I wore contacts for many years and would occasionally have problems during allergy season with GPC, with the bumps actually big enough to drag on the contact lens and cause it to move so I had to stop wearing them temporarily. Unfortunately I'd often need to stop wearing contacts for a week or few, but fortunately the bumps would always heal and I could go back to wearing them. I don't know if you have allergies and if its during a pollen season that might be causing you trouble with those contacts that you might not have at other times of the year.

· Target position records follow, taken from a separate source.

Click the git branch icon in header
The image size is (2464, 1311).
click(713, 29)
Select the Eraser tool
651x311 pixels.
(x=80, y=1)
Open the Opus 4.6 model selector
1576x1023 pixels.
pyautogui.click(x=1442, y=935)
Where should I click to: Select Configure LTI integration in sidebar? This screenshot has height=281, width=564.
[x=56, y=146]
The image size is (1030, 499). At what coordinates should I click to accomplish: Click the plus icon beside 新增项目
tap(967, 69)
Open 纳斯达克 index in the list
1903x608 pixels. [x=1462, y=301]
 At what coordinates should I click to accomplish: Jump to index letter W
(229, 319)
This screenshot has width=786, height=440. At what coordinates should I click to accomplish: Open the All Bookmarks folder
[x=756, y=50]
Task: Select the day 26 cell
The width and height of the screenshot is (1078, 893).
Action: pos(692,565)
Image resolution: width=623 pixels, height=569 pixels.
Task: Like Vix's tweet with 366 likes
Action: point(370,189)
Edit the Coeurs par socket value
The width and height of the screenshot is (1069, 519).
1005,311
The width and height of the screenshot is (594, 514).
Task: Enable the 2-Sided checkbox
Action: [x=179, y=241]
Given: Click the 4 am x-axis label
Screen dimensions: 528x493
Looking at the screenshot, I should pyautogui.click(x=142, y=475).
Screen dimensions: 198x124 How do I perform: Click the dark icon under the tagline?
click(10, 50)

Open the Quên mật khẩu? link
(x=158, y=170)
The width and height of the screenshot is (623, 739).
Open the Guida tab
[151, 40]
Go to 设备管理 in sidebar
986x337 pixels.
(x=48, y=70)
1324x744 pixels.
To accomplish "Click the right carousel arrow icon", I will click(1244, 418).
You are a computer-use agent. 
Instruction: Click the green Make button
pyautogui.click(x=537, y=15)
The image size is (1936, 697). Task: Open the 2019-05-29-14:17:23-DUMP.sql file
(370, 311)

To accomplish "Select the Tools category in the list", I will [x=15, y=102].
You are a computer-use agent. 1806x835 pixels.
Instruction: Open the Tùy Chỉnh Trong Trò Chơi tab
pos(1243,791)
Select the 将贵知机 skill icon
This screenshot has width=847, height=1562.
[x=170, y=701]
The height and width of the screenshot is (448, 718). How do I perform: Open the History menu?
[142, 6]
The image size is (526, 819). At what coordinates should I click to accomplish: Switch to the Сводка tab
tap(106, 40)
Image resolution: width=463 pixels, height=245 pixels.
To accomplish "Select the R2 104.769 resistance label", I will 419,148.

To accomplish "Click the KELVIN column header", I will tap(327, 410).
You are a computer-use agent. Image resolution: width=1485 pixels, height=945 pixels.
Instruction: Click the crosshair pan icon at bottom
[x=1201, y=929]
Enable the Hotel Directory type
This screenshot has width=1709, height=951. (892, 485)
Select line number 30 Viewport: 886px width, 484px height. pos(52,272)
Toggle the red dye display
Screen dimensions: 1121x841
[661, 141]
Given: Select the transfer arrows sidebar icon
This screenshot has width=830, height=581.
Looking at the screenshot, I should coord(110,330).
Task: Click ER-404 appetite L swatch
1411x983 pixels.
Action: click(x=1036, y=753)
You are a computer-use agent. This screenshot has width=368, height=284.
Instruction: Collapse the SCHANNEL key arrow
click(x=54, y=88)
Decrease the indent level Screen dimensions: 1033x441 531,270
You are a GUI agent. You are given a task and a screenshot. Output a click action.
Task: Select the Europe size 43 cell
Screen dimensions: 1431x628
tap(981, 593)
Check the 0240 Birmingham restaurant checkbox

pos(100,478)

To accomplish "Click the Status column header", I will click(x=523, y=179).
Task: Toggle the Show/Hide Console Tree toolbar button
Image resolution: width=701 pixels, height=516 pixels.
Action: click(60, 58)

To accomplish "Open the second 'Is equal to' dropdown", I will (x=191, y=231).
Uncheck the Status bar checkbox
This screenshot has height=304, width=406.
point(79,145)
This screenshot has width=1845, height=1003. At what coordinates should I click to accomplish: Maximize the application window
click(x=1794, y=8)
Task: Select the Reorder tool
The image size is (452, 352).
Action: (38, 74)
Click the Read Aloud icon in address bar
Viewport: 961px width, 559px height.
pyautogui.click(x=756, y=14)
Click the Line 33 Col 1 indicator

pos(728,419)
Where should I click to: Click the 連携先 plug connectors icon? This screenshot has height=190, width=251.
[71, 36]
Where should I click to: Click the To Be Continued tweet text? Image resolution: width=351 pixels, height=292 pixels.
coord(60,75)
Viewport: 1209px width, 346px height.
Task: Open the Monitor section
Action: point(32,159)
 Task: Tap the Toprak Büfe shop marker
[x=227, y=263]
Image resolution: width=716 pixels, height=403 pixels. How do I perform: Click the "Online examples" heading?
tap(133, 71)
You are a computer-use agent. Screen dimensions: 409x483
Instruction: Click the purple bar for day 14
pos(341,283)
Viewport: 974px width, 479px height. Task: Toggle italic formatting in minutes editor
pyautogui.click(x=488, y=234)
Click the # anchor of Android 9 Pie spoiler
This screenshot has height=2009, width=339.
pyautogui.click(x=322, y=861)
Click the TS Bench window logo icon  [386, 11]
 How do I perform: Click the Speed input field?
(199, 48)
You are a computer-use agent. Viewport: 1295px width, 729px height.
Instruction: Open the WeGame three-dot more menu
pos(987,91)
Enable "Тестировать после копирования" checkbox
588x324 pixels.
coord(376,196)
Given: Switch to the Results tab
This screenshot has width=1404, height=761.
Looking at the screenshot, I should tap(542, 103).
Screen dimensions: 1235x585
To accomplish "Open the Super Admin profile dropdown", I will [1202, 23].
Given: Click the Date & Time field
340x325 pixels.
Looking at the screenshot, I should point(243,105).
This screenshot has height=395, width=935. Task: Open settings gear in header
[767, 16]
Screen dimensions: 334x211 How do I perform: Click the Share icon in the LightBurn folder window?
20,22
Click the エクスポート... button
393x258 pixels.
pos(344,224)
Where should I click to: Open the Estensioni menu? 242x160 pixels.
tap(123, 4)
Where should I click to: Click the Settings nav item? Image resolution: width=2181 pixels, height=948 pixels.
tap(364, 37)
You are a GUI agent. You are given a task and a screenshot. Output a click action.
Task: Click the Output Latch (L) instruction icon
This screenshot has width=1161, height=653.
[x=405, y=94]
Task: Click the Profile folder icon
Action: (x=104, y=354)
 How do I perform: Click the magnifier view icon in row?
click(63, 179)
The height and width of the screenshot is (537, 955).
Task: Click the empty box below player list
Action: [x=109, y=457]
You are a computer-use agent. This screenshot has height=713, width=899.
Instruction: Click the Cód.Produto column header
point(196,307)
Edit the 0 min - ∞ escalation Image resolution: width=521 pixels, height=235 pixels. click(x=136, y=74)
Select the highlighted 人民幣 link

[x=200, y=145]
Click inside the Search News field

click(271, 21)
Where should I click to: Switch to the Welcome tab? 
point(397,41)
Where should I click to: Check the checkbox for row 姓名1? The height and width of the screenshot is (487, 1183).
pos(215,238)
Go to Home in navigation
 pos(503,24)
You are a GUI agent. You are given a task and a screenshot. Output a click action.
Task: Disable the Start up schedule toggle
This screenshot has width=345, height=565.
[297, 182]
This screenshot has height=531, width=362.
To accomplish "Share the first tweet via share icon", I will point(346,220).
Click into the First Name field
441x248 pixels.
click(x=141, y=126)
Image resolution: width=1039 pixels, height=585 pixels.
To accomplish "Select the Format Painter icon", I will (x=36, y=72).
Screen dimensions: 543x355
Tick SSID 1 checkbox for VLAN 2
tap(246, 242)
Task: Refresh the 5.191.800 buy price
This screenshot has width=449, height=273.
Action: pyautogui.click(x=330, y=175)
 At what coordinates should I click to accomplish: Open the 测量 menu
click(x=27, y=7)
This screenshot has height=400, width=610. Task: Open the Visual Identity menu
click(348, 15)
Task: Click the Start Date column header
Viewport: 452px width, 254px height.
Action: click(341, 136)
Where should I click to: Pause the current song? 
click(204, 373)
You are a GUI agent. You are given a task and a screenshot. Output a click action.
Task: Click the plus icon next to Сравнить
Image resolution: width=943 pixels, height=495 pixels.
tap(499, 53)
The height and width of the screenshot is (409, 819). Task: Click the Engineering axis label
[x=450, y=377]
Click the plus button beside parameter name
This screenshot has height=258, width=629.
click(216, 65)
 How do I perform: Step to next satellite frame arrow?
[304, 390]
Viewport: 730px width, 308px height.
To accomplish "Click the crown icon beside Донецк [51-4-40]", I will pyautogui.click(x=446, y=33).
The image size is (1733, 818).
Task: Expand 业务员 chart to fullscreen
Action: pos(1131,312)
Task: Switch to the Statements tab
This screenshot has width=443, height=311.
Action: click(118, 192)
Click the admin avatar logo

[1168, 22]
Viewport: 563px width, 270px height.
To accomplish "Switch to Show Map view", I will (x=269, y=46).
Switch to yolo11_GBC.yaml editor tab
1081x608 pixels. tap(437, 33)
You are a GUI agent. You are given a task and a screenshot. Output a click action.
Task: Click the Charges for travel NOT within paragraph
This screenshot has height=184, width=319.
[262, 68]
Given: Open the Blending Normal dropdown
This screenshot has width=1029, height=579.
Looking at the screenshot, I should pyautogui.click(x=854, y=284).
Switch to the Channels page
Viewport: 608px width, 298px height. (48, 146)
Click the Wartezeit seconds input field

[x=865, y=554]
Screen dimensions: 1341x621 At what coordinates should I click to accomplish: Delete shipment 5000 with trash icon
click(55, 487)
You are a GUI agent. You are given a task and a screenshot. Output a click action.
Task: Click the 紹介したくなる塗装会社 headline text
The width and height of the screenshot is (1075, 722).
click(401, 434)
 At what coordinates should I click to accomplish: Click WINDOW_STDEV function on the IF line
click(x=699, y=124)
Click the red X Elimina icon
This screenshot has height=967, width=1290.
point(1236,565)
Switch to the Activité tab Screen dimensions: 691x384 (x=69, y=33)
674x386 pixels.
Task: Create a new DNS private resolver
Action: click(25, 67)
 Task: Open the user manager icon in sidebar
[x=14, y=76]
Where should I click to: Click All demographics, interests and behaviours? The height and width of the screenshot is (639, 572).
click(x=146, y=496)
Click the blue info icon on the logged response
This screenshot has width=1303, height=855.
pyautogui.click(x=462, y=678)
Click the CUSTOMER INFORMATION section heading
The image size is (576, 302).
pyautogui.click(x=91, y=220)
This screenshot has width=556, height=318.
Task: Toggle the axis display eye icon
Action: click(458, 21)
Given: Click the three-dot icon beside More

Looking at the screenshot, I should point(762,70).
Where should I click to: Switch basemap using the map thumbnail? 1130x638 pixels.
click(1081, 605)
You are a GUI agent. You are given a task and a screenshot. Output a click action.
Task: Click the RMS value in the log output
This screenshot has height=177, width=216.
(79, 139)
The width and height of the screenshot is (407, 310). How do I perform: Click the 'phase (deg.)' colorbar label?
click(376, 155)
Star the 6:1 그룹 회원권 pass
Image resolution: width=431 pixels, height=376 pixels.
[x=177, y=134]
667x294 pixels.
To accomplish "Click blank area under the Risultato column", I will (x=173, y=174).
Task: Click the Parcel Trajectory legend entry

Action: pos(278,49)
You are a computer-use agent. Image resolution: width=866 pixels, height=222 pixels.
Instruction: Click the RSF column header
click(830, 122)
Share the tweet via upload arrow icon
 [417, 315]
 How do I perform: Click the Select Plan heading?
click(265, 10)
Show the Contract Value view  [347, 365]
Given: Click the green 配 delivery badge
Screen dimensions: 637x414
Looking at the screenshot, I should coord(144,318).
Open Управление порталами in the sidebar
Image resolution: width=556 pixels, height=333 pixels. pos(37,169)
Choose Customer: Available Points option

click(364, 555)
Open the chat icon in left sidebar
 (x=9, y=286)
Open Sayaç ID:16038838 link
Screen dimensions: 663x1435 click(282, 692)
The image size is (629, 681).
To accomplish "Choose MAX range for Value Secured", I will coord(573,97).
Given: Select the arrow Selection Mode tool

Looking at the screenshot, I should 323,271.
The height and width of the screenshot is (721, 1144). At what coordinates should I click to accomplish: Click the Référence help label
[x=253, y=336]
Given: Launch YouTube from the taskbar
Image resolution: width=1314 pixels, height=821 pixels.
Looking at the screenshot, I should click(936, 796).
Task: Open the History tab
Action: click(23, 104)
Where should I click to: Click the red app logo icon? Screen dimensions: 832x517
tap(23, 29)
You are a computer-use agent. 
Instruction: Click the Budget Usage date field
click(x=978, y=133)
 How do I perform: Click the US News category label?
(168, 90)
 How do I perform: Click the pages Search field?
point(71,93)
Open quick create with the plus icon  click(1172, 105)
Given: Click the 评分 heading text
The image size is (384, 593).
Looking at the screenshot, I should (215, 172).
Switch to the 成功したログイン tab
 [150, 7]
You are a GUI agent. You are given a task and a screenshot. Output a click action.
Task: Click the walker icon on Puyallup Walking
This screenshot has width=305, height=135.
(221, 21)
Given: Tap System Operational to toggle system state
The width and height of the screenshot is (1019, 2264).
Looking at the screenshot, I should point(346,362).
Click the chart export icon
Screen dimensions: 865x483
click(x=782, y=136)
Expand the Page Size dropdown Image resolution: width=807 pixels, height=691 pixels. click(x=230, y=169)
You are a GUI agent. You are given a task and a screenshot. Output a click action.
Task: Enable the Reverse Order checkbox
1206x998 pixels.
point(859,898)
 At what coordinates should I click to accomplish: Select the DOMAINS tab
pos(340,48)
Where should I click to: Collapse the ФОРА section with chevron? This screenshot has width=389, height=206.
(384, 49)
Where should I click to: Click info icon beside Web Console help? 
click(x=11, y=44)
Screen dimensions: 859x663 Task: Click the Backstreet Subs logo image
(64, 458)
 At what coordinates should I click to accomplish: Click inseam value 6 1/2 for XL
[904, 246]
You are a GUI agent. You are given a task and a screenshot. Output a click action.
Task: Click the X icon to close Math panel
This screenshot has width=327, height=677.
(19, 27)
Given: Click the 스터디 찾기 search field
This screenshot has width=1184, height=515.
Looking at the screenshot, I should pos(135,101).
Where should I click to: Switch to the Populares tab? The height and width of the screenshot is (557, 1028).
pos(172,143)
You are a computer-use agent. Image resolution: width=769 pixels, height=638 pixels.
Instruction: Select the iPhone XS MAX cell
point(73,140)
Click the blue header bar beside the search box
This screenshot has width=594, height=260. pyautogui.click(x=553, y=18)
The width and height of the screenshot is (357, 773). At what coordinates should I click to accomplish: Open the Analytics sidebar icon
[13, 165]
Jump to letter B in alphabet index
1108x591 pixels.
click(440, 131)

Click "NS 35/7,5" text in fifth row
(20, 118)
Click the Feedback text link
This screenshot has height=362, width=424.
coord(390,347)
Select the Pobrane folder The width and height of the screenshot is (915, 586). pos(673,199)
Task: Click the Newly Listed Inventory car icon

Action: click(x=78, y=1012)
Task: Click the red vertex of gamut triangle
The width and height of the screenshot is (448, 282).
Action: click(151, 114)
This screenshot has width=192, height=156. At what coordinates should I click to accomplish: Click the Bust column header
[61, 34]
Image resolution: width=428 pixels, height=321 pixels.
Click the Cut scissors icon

I don't know if you waited for the GPC to heal before trying other contact lens options. If you didn't wait, then perhaps that interfered with your trial of other lens models. Hopefully some disposable lens option might work for you.
GPC is something to be careful with since its possible to get bumps that last even after you discontinue contact lens use. I had bad luck with that happening, unfortunately just before I stopped needing contact lenses. Just before I had cataract surgery my prescription changed to where i needed to use a different lens model in one eye, and I developed GPC bumps that remained even after I stopped wearing contact lenses (after surgery I don't need them anymore), and the bumps were irritating much of them time when I blinked for weeks. They never fully went away, I can still occasionally feel them when my eye is dry 1.5 years later when I blink, I'm curious if there is anything a surgeon might do to get rid of them, but I hadn't checked on that.
GPC is not a surgical condition. There is a medication specifically for GPC in eyedrop form: Sodium cromolyn. However it normallyis used NOT wearing contacts.
I am not looking for a "magic lens", only my options. I am not able to get lasik at this time, my prescription changes frequently.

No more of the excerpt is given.